Sunday, January 13, 2013

"What Makes You Tick?"


It all started back in early July of 2007, when a friend of the family (now my brother-in-law) asked me, “What makes you tick?” Not being one to think very hard, I gave what I like to call “textbook answers”: things people have told me and others about myself. I said, “Books make me tick, and nature makes me tick.” True enough, but deep down, I felt incomplete in saying that I had claimed such material things as the essence of my being. For the next thirty hours, the question nagged me. “What makes me tick? I know it’s not books or nature, so in essence I all but lied to my friend, but if not those, what? Why am I drawn to not just a specific book, but many kinds? Why does nature draw me, and not specifically sunshine, rain, lush forests or bare deserts? What about those things captivates me? Is there something in common between those two?” The question had been asked about 6:30 pm on Saturday. Exactly thirty hours later—12:30 am Monday morning—I had my answer.

            Creativity: the art of making everything basically the same, but minutely different. The art of taking the same old, and making it brand new. The art of introducing an old concept without ever letting on that your audience has seen it before. This is what I was; this made me tick, drew me to certain kinds of music, types of literature, and all of nature, because God is an immensely creative God, and in all the world, there is no other living tree, growing wild, that is exactly a clone of the one that could very well be in your backyard. Cloning is a man-made concept, not God’s idea. God doesn’t clone. He makes it new, fresh, and unique. The best man can do is repeat the same thing over and over, doing it exactly the same every time, as evidence in the popular music in this present day and age. It all sounds the same: loud, obnoxious, and repetitive. God can do the “same thing,” but different every single time; and He can do it all out of absolutely nothing.

I love that; I love God.

            Nature is one of the creative things I love. It is a big part of my world; it is my world.

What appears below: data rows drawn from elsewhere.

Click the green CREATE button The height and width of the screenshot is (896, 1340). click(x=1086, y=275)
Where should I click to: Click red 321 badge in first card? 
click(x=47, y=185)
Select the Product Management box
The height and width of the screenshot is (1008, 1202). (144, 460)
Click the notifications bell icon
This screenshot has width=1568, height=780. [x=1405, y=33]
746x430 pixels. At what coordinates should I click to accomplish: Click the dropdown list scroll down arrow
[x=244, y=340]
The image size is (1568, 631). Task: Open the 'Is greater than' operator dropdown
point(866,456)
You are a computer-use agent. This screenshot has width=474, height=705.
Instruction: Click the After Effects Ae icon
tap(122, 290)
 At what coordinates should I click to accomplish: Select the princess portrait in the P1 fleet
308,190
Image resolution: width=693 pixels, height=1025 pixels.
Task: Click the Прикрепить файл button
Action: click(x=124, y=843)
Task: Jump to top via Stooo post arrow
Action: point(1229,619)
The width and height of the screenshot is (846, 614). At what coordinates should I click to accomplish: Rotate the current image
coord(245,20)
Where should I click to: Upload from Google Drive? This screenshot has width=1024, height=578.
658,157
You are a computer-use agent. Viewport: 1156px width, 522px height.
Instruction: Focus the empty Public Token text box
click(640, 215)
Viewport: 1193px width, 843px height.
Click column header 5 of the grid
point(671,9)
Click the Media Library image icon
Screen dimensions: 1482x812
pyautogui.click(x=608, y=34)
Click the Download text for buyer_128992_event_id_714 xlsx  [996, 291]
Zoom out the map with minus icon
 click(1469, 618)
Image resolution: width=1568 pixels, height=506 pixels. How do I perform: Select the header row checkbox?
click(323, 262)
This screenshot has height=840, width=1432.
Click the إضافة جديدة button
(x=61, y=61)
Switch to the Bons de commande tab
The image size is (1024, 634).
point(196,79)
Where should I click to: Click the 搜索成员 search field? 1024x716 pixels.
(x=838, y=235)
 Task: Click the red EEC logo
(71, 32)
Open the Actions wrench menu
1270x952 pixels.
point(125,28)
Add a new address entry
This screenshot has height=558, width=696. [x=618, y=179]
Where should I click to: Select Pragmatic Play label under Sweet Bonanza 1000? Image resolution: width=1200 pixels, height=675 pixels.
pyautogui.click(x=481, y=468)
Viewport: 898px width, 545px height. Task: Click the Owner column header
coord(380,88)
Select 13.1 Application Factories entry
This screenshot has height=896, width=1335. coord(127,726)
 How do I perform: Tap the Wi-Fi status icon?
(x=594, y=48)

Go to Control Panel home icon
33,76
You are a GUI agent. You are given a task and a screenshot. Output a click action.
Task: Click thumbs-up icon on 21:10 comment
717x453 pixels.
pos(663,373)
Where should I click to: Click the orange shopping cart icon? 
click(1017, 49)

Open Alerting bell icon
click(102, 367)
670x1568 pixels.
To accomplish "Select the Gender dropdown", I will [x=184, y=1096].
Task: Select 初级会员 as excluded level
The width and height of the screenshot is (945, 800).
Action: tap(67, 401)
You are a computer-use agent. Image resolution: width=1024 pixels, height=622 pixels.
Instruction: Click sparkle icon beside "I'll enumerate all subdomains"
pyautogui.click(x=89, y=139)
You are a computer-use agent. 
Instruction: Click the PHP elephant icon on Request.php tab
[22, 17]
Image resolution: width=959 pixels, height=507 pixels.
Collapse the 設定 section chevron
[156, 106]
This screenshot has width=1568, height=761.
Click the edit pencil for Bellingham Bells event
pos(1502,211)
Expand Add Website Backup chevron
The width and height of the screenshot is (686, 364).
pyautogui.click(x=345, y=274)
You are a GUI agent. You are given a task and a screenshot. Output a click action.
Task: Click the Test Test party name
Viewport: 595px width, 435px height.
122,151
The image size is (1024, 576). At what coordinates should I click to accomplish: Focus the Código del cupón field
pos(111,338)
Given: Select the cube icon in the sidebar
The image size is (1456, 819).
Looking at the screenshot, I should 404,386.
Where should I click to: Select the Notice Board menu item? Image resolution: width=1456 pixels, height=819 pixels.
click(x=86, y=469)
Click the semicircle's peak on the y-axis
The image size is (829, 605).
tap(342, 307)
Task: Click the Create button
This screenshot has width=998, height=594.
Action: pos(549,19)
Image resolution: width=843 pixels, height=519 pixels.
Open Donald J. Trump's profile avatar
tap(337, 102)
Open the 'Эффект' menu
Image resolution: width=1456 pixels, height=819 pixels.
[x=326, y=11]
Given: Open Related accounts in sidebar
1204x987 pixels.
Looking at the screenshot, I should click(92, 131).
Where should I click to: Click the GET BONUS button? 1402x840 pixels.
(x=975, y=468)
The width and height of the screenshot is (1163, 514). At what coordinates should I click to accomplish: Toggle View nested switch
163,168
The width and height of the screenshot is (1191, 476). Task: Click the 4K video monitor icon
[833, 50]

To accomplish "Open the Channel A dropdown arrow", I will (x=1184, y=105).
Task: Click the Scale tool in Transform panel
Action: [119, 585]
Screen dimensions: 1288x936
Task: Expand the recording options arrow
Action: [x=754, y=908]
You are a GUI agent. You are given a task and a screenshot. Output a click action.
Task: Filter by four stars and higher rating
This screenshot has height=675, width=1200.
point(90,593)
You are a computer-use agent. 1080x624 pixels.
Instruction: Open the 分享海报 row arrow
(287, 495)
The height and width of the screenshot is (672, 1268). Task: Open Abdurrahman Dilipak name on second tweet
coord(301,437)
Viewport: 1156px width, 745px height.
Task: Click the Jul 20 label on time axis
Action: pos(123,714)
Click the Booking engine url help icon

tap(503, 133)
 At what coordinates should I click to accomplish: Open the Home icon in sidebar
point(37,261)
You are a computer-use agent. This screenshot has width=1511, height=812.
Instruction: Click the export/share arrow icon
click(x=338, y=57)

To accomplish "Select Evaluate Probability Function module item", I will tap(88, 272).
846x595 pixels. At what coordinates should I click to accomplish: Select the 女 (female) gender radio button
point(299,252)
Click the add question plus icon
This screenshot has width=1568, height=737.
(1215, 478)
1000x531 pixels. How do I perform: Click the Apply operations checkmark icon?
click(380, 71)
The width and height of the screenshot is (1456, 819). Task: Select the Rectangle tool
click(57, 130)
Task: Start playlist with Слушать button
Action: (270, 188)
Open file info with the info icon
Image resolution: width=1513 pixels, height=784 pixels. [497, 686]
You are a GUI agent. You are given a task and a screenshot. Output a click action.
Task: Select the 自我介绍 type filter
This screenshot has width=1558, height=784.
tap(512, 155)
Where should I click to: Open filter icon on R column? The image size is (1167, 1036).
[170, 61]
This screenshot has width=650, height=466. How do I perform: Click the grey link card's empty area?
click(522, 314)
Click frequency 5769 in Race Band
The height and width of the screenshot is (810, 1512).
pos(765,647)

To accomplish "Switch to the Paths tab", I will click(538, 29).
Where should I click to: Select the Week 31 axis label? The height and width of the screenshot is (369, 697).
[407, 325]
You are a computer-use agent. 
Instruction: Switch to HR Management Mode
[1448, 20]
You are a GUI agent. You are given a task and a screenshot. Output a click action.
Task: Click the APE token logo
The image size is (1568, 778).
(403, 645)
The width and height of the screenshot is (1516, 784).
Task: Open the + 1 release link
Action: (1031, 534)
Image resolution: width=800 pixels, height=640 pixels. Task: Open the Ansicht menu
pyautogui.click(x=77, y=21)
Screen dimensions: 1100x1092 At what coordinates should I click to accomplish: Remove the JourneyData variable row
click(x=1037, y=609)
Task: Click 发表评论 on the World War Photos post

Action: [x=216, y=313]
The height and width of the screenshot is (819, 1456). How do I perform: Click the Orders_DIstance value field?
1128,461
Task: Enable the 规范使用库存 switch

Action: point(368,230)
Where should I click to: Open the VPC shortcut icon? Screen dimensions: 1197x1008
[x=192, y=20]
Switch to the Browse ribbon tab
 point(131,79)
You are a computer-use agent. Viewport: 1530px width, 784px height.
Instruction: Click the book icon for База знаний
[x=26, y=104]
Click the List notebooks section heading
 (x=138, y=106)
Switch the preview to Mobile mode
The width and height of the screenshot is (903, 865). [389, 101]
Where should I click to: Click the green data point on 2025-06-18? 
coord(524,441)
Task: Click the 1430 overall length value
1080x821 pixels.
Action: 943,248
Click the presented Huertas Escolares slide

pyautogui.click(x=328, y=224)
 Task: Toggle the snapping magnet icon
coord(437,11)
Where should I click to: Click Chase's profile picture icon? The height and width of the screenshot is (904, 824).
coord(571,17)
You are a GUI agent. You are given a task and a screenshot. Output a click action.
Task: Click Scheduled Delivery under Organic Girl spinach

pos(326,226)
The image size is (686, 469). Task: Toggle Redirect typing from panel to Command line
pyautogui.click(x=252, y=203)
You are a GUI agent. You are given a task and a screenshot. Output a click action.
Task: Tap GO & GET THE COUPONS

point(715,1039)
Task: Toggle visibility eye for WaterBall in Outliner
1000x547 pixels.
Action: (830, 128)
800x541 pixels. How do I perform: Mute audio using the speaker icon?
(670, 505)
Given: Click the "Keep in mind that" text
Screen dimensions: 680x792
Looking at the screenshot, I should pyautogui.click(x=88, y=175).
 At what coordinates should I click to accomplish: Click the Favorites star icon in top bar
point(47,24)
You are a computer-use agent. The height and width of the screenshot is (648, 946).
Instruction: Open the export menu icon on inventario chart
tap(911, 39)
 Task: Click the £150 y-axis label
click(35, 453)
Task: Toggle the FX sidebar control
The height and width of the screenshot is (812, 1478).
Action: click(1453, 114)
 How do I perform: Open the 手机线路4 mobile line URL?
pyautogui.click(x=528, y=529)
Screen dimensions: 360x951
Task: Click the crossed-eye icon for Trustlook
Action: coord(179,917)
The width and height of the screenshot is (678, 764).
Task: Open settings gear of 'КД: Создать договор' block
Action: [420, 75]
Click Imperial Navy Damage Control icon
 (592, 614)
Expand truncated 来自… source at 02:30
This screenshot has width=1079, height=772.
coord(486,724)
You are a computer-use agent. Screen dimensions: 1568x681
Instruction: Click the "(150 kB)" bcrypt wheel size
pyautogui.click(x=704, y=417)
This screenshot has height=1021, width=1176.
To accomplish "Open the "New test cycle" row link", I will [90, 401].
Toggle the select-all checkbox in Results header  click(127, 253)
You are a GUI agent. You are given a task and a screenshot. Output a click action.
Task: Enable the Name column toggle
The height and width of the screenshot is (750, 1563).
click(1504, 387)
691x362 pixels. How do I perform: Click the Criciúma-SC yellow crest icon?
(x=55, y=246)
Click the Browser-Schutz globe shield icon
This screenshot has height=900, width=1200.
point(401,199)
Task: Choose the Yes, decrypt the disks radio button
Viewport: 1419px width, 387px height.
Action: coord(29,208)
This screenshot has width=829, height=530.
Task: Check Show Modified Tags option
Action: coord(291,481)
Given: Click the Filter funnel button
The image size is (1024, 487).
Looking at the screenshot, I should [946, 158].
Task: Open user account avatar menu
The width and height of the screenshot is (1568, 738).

The uniqueness in all the trillions of gazillions of trees in the world, even every different animal; this is what intrigues me. The way we can line up everything and nothing will be exactly, perfectly, 100% like its neighbor, yet everything ties together, even just a little bit; I like that. I also like the size of my world: from the vastness of the universe to the size of the wavelengths of which atoms are comprised. It is so breathtaking to me to stand on a mountainside, or in a tall building, or lean against the window in an airplane and just see as far as my eyes will go. To watch the mountains and the trees and the ravines slip by as I pass them. I love traveling for this reason: every split second, there’s something new, even at a stop light in the middle of town. Even if my car isn’t moving, there are the pedestrians, and other traffic, and the pigeons, and the strays, etc. It is so magnificently glorious.

            A second thing I love: books. Books are like . . . I don’t know. Verbage, words, literature, grammar, vocabulary, spelling, all of these are my strongest points in academics. If I lost any one of my major senses, I don’t know what I would do. At least with sight I could still make myself understood through words, but not being able to hear, or speak, or sing, now, that would kill. As I study the fundamentals and elements of literature, I can appreciate it so much more. Good books are still good, but now I know why I liked them. I am drawn to the creative ways authors make their points. When I read fantasy books, I enjoy them not just for their content, but for the quality of the workmanship. Sure, you can state it the way we’ve all heard it, but what if you chose to come at it from a totally different, totally untried and unexpected angle? It’s still the same truth, just . . . different. That is so totally cool, man.

            Here is why it would be hard to live life without ears: I love music. I love fiddle music and Celtic music for the same reason I love books: the different angles. Sure, we’re in a certain key, but within each key there are myriad modes, tones, and related keys. Fiddle players know their way around these different aspects, therefore they can “tweak” it, play with it, and throw you the same key in forty different angles. It’s all the same key, just . . . different. I love symphony music for the same reason I love nature: the pure grandeur of it all! It is fantastic to be in the top row of the balcony, and the sound just envelopes me, and carries me away to the splendor of mountain ranges, or shady glens, or mighty waterfalls, or quiet streams. All the different parts, brought together into one glorious symphony. Wicked awesome? Oh yeah.